Thursday, Jun 09, 2005

On the bullet-pocked walls of Baghdad's Haifa Street, graffiti reading "Long live the Resistance" has beenscribbled out and replaced with "Long live the National Guard".

Surrounded by his men, Major Fouad, a company commander of the 302nd battalion, the Iraqi National Guard unit charged with garrisoning this former insurgent stronghold, summons citizens to attest to how safe their neighbourhood has become.

"Everything is secure, everything is much better," says one matron, as Maj Fouad looks on. "Our thanks to the National Guard for ridding us of the terrorists and saboteurs."

Haifa St is one of several former guerrilla controlled areas that Iraqi forces now patrol. And, despite the upsurge in bombings in the Iraqi capital over the past few weeks in which at least 700 have died, the areas of the country where insurgents can operate freely appear to be declining.

"To go here in January you might need hundreds of soldiers backed up by American tanks," says Captain Hadi Fadhel, who heads a patrol comprising a mere 20 infantrymen through the broad boulevard and arcades of Haifa St, the alleys around the Sheikh Maarouf cemetery, and other landmarks of the Baghdad insurgency.

Whereas three months ago, the Iraqis say, the housing developments around Haifa St emptied at sundown to avoid crossfire, now they are filled with young girls on rollerskates and families taking the evening air. Patrols that used to trade fire with snipers in the upper floors of the street's tower blocks now hand out little Iraqi flags and sweets to children.

The predominantly Sunni slums surrounding the boulevard have always had a tough reputation. In the days before Saddam Hussein's Ba'ath party took power they provided the future ruling party with some of its toughest street fighters.

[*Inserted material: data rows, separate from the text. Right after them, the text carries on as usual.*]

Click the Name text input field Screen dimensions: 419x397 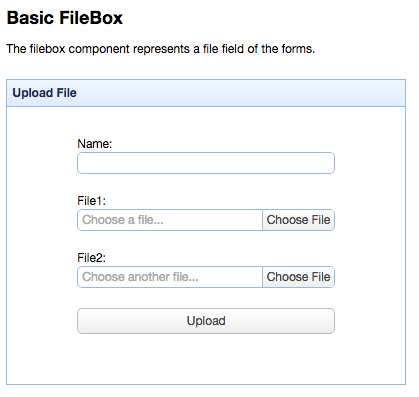(x=206, y=163)
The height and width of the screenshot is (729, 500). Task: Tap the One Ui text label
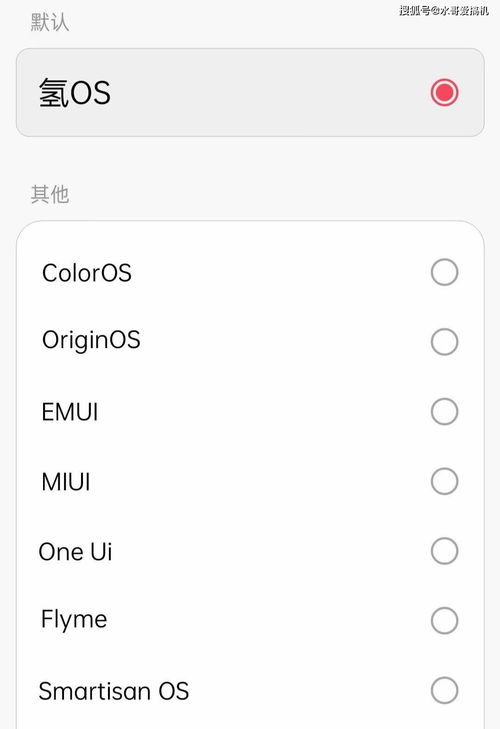[x=75, y=551]
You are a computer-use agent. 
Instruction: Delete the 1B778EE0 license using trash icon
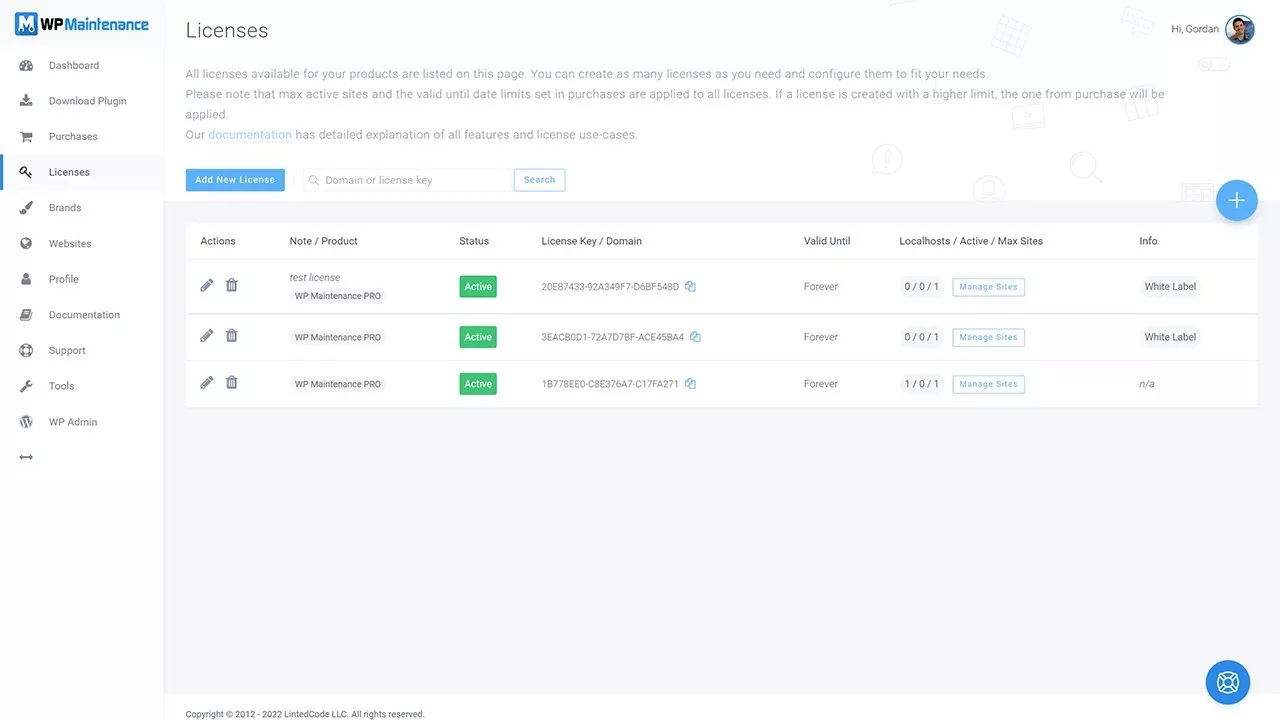tap(232, 383)
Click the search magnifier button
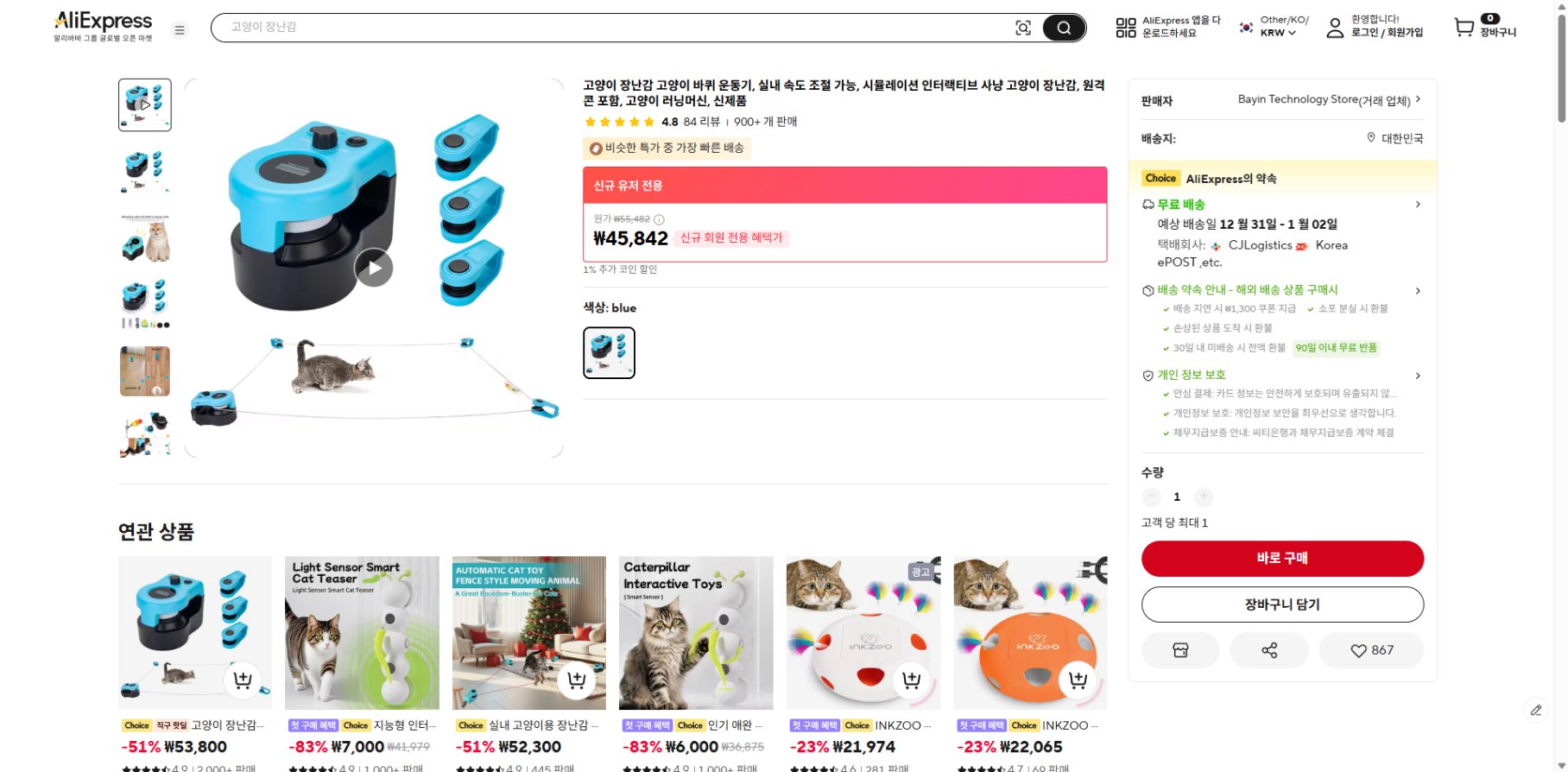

Mr Hussein himself hid here from the authorities during his revolutionary youth and, after taking power, lavished patronage on the district, creating a housing development known as the "Saddamiyat" that reportedly supplied many of the area's guerrillas.

Insurgents set up makeshift checkpoints, pulled government workers from cars and shot them dead in broad daylight, or used the area's cemeteries and back alleys to launch mortar attacks on the heavily- fortified Green Zone, just 3km away.

However, the Iraqi officers say, five big joint US-Iraqi operations, mixed with constant patrolling, quashed resistance in this district, either capturing the fighters or driving them else-where.

The Iraqi troops "smothered" the insurgency, says Lieutenant Colonel Mark Kerry, a US adviser attached to the brigade, convincing them that it was too much trouble to operate in Haifa St and forcing them to relocate to other neighbourhoods in west Baghdad.

The main challenge now, he says, is for the Iraqis to increase the manpower and logistical support to be able to quash the insurgency in several areas at once.

Today the guardsmen launch daily foot patrols through the district, keeping an eye out for signs of insurgent infiltration while troubleshooting neighbourhood disputes, such as a wife thrown out of her house by her husband or a housing block that has tapped into another block's electricity supply.

"There are no police here, so we are the police. We are the government," says Cap Fadhel. "We do everything."

But, in spite of its success in the field, the 302nd is a troubled outfit.

At the battalion headquarters the brigadier-general in charge of the 302nd's parent unit came down to deliver a speech on allegations of corruption among the unit's officers. "Our code of chivalry does not accept taking bribes," the brigadier says - although he nonetheless emphasised he was not going to replace a certain veteran officer "just because there have been some accusations".

Terrorists still threaten Haifa St, he says, so "we must stop digging holes for each other".

Shortly afterwards one of the unit's senior non-commissioned officers smiled bitterly when told of the brigadier's anti-corruption speech, as another NCO and a junior officer looked on. "The officers take whatever benefits they can from their posts," he says. "I've been 20 years in the army, and I've never seen anything like this."

Some officers, he says, sell ranks to their friends, starting at Dollars 500 (Pounds 272, Euros 405) for a lieutenancy, charge recruits Dollars 100 apiece to enlist, and take bribes from captured insurgent suspects - "who always have lots of money" - to let them go.

Another soldier in the 302nd's parent brigade says that he turned down Dollars 3,000 to release a suspected Syrian militant - only to hear later that the unit to whom the prisoner was transferred had accepted the money. "That's why you should kill terrorists instead of capturing them," he concludes.

Military corruption has become a national issue as the Iraqi army goes on the offensive.

In the wake of a recent Baghdad-wide crackdown, residents of the capital have complained that their homes were pilfered by Iraqi soldiers searching for weapons and suspects.

The defence ministry yesterday announced it had set up a hotline through which citizens could report any abuses by military units.

But although the locals of Haifa St have complained about such behaviour, they much prefer it to the chaos that reigned before. "They are willing to accept a little corruption as the price for peace," a resident says.